Il quadro in cui opera la Monusco non è dei più semplici. Il Kivu è stato squassato (nel 1996 e nel 1998) da due guerre panafricane dove si sono scontrati anche gli eserciti di nazioni confinati. In quella che è stata definita “la guerra mondiale d’Africa” per sottolinearne la drammaticità si sono registrati quasi 6 milioni di vittime, milioni di feriti con enormi costi sociali, città e villaggi diventati fantasma per l’esodo di milioni di rifugiati. Poi nel 2009 e 2012 sono seguite sanguinose rivolte etniche.
Ma a rendere difficile anche la sopravvivenza di base sono le continue guerre a bassa intensità che scuotono la regione in cui milizie armate ed eserciti stranieri (magari attraverso compiacenti e ben pagati gruppi ribelli creati ad hoc) si contendono quella che gli analisti definiscono la condanna del Congo, ovvero quella enorme ricchezza su cui siede.
Un oceano di denaro che ha tra l’altro portato nelle tasche dell’ex presidente Joseph Kabila l’iperbolica cifra di 6 milioni di dollari al mese per 14 anni. Soldi serviti a comprare inoltre la complicità della Monusco nel favorire i terroristi genocidi delle Forze Democratiche per la Liberazione del Ruanda.

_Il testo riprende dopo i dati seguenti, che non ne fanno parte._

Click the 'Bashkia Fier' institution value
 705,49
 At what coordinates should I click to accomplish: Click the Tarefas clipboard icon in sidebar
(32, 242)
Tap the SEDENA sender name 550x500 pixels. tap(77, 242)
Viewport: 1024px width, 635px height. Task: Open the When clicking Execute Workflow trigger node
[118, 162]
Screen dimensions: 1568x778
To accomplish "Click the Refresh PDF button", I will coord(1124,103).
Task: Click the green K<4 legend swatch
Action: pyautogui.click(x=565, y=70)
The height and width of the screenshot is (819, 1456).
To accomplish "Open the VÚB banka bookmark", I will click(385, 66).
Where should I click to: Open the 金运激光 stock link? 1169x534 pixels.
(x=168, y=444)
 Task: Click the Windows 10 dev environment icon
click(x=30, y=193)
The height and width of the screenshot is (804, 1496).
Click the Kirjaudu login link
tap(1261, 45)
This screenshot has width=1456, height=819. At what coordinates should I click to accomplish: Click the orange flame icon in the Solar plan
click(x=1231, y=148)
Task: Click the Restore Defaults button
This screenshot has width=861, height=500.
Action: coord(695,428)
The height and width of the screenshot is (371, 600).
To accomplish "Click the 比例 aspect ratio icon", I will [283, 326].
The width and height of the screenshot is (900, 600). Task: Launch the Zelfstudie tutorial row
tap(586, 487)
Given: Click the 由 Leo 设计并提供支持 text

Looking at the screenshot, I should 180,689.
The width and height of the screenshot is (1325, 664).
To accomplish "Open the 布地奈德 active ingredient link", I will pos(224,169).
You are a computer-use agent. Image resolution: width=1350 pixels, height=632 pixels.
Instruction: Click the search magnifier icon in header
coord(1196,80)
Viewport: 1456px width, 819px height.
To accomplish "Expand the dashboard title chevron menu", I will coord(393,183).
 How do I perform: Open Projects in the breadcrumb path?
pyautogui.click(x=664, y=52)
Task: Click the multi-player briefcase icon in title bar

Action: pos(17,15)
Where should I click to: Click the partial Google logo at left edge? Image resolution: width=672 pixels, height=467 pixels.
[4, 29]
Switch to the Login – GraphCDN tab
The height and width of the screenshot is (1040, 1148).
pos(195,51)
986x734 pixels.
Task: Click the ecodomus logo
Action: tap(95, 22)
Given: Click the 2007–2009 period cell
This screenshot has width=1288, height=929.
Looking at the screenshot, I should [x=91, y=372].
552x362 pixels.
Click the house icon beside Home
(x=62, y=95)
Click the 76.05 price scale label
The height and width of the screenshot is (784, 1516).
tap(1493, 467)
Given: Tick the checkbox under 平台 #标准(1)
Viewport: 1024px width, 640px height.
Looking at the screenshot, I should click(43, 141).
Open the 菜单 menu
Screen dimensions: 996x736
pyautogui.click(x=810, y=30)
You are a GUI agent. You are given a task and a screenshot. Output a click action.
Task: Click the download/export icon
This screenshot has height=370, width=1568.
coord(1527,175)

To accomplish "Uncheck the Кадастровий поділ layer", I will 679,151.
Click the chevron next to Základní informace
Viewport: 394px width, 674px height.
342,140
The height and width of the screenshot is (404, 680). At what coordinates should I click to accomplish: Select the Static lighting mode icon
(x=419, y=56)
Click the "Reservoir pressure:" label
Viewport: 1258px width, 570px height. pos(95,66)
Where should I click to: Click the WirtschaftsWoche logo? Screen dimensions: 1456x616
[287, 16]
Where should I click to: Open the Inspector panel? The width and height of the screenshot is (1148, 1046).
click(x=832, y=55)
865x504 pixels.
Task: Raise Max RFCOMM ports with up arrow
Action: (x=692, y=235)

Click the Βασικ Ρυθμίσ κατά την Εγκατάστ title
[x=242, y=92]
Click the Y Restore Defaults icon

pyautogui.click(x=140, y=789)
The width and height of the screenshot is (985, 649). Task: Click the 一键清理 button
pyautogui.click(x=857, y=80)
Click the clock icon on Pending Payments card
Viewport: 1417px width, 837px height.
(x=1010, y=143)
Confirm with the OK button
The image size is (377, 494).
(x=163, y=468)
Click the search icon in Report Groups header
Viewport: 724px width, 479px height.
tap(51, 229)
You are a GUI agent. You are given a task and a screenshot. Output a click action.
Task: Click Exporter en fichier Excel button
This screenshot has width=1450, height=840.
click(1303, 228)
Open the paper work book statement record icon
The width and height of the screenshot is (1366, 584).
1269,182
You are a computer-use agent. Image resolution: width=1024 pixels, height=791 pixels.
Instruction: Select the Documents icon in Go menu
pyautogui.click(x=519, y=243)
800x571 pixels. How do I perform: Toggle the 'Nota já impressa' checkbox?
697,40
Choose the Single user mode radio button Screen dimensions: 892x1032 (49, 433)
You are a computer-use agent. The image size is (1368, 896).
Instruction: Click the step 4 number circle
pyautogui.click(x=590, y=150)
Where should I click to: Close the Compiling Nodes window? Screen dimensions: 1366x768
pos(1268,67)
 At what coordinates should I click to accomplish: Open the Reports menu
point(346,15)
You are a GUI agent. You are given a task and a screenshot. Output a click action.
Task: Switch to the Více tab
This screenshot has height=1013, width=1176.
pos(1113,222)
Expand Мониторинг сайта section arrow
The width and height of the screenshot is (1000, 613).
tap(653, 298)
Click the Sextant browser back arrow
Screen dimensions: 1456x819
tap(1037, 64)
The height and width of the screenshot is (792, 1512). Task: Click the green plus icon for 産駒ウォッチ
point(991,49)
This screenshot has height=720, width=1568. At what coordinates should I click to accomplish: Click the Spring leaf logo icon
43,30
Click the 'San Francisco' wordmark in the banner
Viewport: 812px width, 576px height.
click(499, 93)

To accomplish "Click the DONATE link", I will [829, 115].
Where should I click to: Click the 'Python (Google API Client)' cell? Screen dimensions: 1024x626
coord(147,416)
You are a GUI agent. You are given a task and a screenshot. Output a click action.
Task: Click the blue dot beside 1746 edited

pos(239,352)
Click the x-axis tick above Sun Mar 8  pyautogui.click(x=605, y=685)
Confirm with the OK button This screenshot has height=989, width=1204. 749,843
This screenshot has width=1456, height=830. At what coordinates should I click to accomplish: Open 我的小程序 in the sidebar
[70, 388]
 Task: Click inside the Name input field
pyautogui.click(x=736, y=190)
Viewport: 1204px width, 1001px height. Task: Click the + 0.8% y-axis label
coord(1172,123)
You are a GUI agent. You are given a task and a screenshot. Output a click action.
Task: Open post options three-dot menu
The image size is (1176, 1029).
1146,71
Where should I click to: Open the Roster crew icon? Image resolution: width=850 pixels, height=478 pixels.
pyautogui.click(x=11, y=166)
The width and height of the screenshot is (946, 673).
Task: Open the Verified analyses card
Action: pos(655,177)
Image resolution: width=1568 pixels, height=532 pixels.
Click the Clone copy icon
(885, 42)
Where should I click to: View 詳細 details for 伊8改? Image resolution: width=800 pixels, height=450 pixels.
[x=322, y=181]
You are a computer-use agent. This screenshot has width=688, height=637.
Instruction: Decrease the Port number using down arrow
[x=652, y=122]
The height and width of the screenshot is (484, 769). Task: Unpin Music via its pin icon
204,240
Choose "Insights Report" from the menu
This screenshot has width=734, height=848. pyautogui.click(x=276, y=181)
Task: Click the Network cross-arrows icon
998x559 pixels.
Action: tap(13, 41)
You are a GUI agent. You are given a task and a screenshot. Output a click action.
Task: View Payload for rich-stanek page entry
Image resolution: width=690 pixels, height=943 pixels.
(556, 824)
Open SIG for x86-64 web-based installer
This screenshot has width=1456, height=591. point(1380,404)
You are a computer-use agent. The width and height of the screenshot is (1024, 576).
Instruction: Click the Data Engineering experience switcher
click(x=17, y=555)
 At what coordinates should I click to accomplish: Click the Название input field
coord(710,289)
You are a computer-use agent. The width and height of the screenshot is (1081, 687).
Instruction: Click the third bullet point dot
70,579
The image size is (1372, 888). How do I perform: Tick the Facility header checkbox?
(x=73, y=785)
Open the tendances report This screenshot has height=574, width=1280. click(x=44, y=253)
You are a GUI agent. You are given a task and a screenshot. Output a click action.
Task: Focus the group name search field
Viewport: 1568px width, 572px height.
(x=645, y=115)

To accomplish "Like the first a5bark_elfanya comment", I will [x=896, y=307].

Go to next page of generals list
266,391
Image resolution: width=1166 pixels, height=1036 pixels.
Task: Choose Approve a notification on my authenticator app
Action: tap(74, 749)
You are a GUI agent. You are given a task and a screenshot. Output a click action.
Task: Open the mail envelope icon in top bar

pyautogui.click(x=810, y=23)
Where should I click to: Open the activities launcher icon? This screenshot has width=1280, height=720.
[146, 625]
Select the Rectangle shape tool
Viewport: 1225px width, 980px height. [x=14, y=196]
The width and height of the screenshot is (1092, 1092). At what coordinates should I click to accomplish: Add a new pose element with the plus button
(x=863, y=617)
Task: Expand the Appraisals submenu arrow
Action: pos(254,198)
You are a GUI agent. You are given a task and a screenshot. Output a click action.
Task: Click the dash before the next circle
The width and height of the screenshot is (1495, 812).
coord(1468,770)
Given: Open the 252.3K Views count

E il contingente (formato in maggioranza da soldati indiani e pachistani) è stato molto attivo nel traffico di minerali, nella diffusione della prostituzione (anche infantile), nella corruzione dell’assistenza umanitaria di cui usufruiscono ampiamente politici e amministratori. Un reticolo di interessi inestricabile, dove c’è gloria per tutti tranne che per i poveri.
A giugno 2020 scade il mandato della Monusco da 20 anni puntualmente rinnovato. Il presidente congolese Felix Tshisekedi e il presidente Trump concordano nello smantellare la missione di pace che non servirà certo a stabilizzare il Kivu così come non serve l’imbarazzato silenzio della Monusco che sembra più interessata a perpetuare il ricco mandato.